>>>

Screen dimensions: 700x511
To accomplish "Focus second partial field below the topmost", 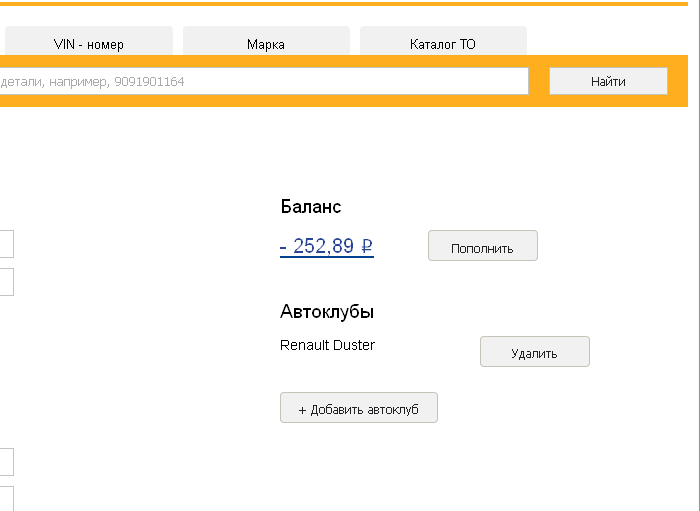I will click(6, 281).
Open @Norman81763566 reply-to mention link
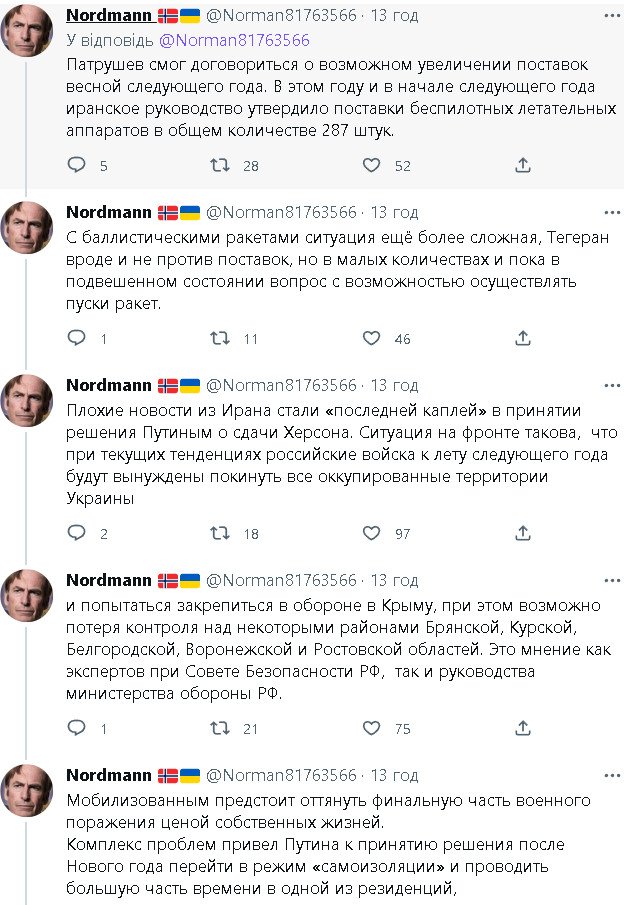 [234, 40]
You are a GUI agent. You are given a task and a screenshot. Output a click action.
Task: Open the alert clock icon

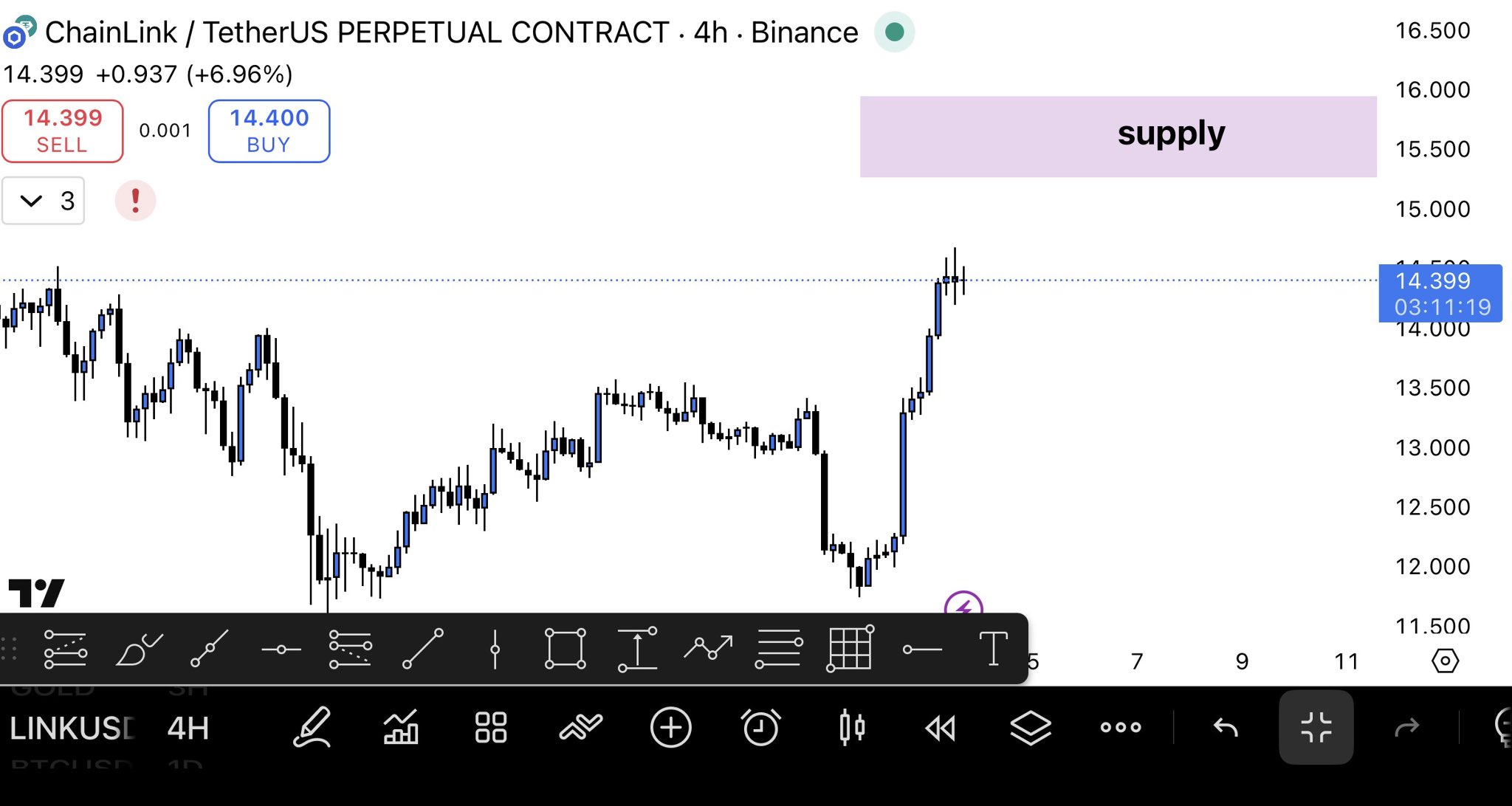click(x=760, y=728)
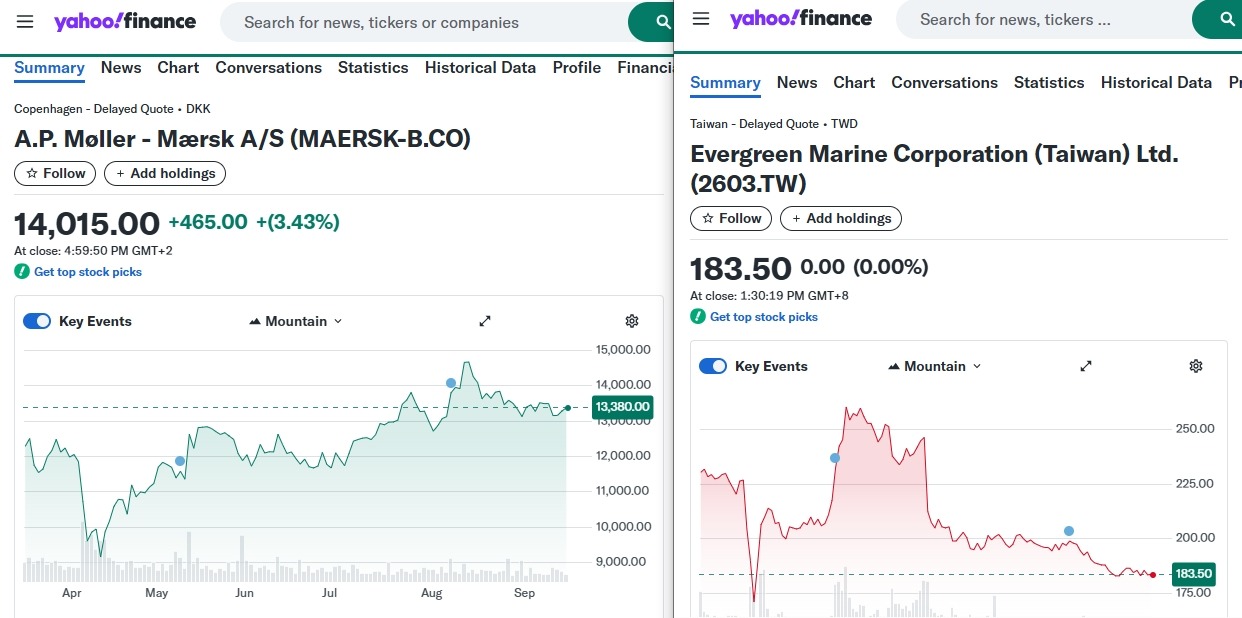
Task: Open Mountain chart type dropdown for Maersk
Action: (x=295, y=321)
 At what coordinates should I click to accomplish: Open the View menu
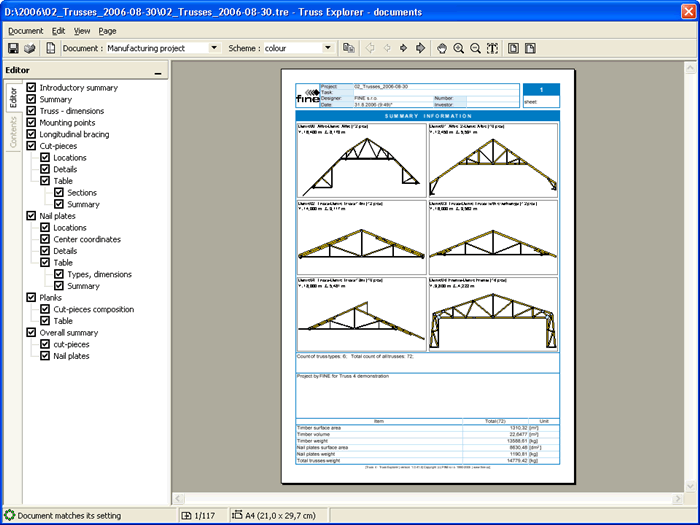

<<<

Present the rows as a numbered list, starting at the line containing "You are a GUI" and continuing through the end of the rows. Skip blank lines and leave out the pictures.

- [Response for this exercise]:
1. You are a GUI agent. You are given a task and a screenshot. Output a click action.
2. Task: Open the alert clock icon
3. click(x=760, y=728)
4. Task: Open Mountain chart type dropdown for Maersk
5. Action: (x=295, y=321)
6.  At what coordinates should I click to accomplish: Open the View menu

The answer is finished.